Selon lui, la rétention d’emplois qualifiés est aussi une bonne nouvelle pour Saint-Laurent, car ce type d’occupation professionnelle permet la croissance. « Ce sont les employés qualifiés qui mènent des projets d’envergure de niveau international et qui vont créer de la richesse », affirme-t-il.

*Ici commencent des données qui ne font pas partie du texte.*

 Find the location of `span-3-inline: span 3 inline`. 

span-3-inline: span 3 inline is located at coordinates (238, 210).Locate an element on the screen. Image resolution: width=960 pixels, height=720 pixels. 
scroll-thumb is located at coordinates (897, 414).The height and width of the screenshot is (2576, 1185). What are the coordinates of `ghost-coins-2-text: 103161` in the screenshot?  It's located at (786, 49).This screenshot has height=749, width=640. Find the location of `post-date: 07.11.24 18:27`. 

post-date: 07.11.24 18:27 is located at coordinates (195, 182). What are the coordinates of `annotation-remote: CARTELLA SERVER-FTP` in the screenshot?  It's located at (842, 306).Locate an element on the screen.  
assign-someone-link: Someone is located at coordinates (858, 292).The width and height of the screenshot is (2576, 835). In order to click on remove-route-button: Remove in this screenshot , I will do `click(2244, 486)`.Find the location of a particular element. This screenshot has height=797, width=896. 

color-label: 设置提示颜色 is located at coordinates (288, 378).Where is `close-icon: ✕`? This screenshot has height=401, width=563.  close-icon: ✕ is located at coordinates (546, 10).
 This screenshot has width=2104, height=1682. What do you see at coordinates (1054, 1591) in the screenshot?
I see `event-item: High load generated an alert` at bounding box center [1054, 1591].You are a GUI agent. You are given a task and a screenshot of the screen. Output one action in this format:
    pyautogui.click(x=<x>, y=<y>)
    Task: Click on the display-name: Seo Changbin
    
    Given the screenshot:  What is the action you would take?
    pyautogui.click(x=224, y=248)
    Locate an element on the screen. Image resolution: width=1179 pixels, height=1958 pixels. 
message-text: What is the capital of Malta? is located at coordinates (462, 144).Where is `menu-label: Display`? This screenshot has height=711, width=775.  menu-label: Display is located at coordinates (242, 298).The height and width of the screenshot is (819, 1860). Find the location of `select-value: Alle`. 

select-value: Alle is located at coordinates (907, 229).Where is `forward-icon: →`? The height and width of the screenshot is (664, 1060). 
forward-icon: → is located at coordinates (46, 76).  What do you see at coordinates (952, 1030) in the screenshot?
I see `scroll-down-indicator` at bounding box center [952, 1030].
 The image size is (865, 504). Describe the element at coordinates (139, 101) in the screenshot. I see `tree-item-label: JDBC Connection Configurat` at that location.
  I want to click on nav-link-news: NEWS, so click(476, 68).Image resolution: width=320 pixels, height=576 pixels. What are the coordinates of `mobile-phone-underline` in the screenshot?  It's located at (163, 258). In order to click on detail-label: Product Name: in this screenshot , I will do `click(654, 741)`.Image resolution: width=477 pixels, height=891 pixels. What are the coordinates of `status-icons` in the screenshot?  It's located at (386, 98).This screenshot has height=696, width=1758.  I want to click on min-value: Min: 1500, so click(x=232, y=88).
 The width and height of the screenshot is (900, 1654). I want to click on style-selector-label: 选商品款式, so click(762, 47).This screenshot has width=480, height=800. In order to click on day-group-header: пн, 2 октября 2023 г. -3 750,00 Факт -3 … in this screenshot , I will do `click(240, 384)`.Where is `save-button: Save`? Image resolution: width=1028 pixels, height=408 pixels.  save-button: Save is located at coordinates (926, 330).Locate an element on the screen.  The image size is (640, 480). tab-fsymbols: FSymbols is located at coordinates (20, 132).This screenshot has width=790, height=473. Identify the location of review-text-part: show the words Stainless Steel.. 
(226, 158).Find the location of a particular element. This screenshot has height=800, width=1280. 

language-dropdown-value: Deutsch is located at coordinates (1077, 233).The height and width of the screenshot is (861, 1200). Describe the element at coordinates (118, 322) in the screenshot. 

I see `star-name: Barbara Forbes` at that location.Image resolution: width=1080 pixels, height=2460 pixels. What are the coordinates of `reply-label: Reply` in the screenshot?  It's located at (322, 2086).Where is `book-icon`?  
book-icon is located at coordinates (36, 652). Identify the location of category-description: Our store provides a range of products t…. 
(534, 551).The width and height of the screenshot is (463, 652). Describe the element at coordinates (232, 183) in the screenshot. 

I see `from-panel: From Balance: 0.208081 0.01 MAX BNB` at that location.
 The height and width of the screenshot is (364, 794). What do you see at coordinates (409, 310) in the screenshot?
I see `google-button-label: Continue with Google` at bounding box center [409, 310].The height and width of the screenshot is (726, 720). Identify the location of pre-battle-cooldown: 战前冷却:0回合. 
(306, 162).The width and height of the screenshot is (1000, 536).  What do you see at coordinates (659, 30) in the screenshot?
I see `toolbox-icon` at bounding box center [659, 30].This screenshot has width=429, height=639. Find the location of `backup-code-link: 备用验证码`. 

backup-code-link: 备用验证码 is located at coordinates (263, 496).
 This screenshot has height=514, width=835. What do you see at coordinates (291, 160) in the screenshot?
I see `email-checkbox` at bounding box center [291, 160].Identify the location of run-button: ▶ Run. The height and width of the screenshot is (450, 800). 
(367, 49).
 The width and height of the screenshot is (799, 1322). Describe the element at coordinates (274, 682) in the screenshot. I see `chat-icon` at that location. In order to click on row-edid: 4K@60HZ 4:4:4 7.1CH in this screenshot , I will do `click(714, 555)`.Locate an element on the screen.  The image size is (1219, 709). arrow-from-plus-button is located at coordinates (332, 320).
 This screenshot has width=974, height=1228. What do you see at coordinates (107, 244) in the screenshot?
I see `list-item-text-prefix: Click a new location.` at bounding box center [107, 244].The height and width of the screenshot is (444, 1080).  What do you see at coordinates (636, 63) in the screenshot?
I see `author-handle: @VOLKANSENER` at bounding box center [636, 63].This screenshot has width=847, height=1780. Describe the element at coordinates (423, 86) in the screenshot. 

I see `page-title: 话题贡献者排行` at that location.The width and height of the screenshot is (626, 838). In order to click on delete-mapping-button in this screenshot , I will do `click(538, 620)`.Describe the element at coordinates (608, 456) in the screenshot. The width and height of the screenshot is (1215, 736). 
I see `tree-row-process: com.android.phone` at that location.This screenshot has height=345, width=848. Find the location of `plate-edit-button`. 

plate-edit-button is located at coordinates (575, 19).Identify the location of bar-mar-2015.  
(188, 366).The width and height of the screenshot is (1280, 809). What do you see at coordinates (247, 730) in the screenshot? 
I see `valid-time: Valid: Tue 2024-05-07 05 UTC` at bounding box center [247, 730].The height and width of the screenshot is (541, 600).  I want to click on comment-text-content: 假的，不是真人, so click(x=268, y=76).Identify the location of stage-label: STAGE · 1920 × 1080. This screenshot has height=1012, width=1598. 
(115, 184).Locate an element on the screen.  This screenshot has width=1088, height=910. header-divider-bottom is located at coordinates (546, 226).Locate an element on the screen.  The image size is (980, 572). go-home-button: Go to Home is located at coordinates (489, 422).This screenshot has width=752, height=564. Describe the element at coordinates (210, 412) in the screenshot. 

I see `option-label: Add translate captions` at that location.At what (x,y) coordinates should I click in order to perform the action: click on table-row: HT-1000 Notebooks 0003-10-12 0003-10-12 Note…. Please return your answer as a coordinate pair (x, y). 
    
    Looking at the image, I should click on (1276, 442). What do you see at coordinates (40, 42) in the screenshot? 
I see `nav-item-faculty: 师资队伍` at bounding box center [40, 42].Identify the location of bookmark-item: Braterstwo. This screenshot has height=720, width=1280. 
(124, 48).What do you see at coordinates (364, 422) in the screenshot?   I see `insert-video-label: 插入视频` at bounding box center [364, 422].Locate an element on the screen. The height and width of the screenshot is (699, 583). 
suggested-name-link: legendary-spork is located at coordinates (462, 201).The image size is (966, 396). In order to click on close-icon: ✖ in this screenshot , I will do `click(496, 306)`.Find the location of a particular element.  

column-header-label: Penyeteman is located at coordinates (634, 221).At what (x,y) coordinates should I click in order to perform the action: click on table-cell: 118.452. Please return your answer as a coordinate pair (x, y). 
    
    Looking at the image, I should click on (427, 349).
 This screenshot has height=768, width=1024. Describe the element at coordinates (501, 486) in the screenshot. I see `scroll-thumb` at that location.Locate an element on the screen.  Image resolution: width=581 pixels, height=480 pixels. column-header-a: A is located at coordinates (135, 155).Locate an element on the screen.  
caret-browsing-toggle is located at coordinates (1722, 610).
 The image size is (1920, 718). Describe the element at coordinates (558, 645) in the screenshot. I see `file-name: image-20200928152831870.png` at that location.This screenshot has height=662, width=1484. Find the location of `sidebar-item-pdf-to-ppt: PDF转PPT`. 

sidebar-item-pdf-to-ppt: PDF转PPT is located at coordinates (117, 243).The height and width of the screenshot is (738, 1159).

Le syndicat est présentement en négociations avec AJ Walter. « Il y a des négociations en cours au niveau des catégories de travailleur. Les salaires seront 10% moins élevés qu’avant, mais il va y avoir des primes de rendement et à la fin de l’année, ça devrait revenir à la même chose », explique pour sa part M. Guay. À la fin des négociations, le syndicaliste prévoit organiser une rencontre d’information avec ses membres.
La fuite des cerveaux
La compagnie Lufthansa a obtenu, par une décision du juge Louis Gouin, le contrat d’entretien des moteurs d’Air Canada le 21 août, ceci après avoir faire une offre lors de la prolongation du temps de soumission. « Nous étions contre la prolongation de la période d’offre. On savait que si Lufthansa remportait la mise, elle allait partir avec les contrats de réparation des moteurs et qu’aucun emploi dans ce domaine ne serait créé à Montréal. » Afin d’aider leurs membres à se replacer, le syndicat organisera une rencontre avec MTU, une entreprise dont le bureau canadien est en Colombie Britannique. « On a quand même des membres qui n’ont pas pu trouver d’emploi à Montréal, alors s’il y a d’anciens employés intéressés. Ce sera leur choix. Mais c’est sûr que j’aurais préféré les garder à Montréal. »
Ce phénomène d’exode des cerveaux inquiète le syndicat. M. Chollet explique que c’est un problème parce que « ces têtes pensantes ne travailleront pas à l’innovation. Ce sont des idées en moins pour le Québec, ce sont des richesses en moins qui ne sera pas créé. Il faut des idées pour faire de la richesse », dit-il.
Les Nouvelles Saint-Laurent News continueront à informer les lecteurs des développements dans le dossier d’Aveos.